By the end of the 1940s, the American-owned United Fruit Company controlled 42 percent of the land in Guatemala and wasn't using much of it [source: Third World Traveler].
In the early 1950s, democratically elected Guatemalan president Jacobo Arbenz carried out a land reform package that included the forced purchase of idle land owned by the United Fruit Company and redistributing it to indigenous farmers.

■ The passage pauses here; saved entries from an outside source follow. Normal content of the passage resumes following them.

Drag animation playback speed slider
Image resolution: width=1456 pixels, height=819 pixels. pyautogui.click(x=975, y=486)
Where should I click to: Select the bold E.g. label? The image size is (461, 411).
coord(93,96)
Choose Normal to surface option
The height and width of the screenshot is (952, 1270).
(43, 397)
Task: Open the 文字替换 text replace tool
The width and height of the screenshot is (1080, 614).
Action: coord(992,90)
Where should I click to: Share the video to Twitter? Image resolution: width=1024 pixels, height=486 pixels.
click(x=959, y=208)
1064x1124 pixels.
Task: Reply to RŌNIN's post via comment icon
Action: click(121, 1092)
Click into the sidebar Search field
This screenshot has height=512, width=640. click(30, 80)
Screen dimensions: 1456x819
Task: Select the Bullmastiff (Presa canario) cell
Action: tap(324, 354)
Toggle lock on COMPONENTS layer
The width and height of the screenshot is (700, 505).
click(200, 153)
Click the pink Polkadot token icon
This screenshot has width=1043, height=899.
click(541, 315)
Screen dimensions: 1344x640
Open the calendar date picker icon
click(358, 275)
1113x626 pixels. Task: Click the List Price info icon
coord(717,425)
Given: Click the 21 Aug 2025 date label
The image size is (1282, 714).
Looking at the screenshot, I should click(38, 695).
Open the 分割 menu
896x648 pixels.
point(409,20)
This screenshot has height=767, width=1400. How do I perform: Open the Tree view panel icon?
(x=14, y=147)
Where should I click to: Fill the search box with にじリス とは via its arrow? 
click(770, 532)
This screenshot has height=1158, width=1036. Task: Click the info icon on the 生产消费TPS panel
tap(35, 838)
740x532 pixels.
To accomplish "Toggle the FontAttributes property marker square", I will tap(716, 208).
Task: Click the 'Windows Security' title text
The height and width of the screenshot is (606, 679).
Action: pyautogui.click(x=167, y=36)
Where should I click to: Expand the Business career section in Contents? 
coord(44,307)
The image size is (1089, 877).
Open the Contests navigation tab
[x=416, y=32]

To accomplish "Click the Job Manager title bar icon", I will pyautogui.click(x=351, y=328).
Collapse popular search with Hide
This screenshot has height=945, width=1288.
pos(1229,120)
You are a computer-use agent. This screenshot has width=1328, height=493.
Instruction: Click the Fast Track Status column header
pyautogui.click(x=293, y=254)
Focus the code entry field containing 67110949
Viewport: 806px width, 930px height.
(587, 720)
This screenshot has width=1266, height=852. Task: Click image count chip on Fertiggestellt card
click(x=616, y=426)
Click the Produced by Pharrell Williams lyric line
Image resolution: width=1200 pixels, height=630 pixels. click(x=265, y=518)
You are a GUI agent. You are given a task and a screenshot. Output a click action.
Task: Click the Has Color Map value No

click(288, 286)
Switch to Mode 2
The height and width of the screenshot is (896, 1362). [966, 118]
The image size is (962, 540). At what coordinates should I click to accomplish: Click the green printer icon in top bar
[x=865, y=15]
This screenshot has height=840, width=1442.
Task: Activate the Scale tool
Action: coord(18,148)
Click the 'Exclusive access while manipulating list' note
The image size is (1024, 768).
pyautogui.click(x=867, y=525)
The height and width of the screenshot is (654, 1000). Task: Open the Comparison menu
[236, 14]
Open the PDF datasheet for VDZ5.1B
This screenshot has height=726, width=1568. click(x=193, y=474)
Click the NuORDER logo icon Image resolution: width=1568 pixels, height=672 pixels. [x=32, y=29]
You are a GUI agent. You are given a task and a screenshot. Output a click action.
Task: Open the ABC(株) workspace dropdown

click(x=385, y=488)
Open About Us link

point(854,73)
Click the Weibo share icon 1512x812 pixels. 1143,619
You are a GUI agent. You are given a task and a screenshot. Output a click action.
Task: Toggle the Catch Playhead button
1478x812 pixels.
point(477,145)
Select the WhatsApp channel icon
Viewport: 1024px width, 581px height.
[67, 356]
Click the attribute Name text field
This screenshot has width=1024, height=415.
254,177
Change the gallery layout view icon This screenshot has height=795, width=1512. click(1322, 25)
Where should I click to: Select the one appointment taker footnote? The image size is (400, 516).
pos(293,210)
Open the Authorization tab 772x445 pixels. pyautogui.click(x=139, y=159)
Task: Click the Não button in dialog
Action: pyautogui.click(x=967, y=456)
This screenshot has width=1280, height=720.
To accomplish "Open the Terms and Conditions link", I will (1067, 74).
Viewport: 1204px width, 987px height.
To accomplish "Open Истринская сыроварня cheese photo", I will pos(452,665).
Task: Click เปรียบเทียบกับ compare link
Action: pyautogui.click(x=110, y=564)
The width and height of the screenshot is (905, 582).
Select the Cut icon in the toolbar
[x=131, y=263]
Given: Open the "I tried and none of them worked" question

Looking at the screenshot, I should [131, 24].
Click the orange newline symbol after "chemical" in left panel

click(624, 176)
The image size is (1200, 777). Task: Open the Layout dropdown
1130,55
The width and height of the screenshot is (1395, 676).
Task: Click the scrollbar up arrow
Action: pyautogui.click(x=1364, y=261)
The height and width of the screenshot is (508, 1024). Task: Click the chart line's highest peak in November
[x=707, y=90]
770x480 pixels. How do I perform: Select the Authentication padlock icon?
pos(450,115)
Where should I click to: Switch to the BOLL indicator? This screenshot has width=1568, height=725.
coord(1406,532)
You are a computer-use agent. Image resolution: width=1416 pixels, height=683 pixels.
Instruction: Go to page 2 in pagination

The company approached Allen Dulles, the former president of United Fruit in the 1930s who had become the director of the CIA, and offered to use their fruit transportation network to smuggle arms into the country to spark a rebel movement [source: Spartacus Educational].
Dulles, framing land redistribution as a patently communist act and a sign that Guatemala was courting the Soviets as patrons, sanctioned a CIA-backed overthrow of Arbenz, led by Guatemalan army officer Carlos Castillo Armas. The U.S. agreed to supply aircraft for the rebel army to bomb Guatemala City, set up propaganda outlets in Latin America, bribed Arbenz's military commanders into surrendering and pressured the American media not to report on the story.
In 1954, Arbenz resigned and was replaced by Castillo Armas, who outlawed political parties and shut down opposition media outlets. In 1960, a 36-year-long civil war began in Guatemala.